Link permanente Olhem só que lançamentos...
por Luiz Carlos Merten, Seção: Cinema s 19:59:31.

Tive um dia agitado - estou tendo -, que incluiu vários textos, uma longa entrevista (que eu dei) e uma visita aos estúdios de mixagem de som da Álamo, que completa 35 anos. Conversei com a equipe que mixou 'Blindness' e 'Tropa de Elite' - e 'ouvi' partes do filme que Fernando Meirelles adaptou do romance de José Saramago, 'Ensaio sobre a Cegueira'. Fiquei nos cascos para ver o filme que abre Cannes, na semana que vem. Queria rever 'As Mil e Uma Noites', que acho o filme mais bonito (visualmente) de Pasolini, mas perdi a hora. Que pena... Hoje não terei mais tempo para postar, mas quero repassar as informações que recebi de Fernando Machado, da Lume. Ele informa os novos lançamentos em DVD da sua empresa.

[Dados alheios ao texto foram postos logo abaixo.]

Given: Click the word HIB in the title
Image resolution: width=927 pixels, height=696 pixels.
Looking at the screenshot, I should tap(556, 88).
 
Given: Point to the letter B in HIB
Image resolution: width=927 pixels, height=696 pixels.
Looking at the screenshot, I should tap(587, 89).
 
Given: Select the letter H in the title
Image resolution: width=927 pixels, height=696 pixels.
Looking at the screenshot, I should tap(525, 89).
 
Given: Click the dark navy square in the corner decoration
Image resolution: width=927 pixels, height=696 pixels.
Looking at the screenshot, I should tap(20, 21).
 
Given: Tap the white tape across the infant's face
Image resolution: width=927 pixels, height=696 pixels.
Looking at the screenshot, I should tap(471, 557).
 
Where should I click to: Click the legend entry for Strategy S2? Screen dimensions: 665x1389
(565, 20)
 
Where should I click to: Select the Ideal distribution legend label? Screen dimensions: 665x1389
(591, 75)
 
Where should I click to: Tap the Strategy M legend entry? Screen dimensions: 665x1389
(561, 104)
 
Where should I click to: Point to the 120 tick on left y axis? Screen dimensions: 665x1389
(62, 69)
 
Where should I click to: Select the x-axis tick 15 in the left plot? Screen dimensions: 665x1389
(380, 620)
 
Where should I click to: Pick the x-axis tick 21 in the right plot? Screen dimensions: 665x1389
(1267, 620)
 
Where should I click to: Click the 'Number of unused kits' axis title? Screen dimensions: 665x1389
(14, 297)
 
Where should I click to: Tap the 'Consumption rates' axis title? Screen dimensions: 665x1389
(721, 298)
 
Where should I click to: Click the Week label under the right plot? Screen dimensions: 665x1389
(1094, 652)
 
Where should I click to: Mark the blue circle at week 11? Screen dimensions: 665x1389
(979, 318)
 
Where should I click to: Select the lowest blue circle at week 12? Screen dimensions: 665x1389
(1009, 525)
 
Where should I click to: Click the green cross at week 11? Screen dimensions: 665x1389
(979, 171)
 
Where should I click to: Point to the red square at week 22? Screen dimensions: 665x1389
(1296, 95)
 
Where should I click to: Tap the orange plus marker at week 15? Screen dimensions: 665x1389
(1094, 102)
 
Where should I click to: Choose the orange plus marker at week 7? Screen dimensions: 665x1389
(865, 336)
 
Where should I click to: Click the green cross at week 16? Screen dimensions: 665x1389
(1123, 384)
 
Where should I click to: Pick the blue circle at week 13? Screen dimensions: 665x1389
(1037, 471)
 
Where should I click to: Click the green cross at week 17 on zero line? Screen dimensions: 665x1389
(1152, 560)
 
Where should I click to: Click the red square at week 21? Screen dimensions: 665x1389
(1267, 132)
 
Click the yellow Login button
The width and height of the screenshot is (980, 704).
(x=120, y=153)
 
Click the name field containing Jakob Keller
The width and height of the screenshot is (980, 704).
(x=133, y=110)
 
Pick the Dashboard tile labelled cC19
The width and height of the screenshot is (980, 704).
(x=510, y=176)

Já estão nas lojas 'Contos da Lua Vaga', de Kenji Mizoguchi; 'O Anjo Embriagado', de Akira Krosawa; 'Eraserhead', de David Lynch; e 'Os Imorais', de Stephen Frears, No mês que vem chegam - 'O Discreto Charme da Burguesia', meu Buñuel preferido, em edição especial; 'Vermelhos e Brancos' - e eu vou poder enfim falar sobre Miklos Janczo! -; 'Stroszek', do Herzog; e O Sucesso a Qualquer Preço', de James Foley, adaptado de David Mamet. Espero poder falar muito sobre esses lançamentos, antes da ida para Cannes (na segunda-feira).

 


Link permanente Joan... quem?
por Luiz Carlos Merten, Seção: Cinema s 15:17:24.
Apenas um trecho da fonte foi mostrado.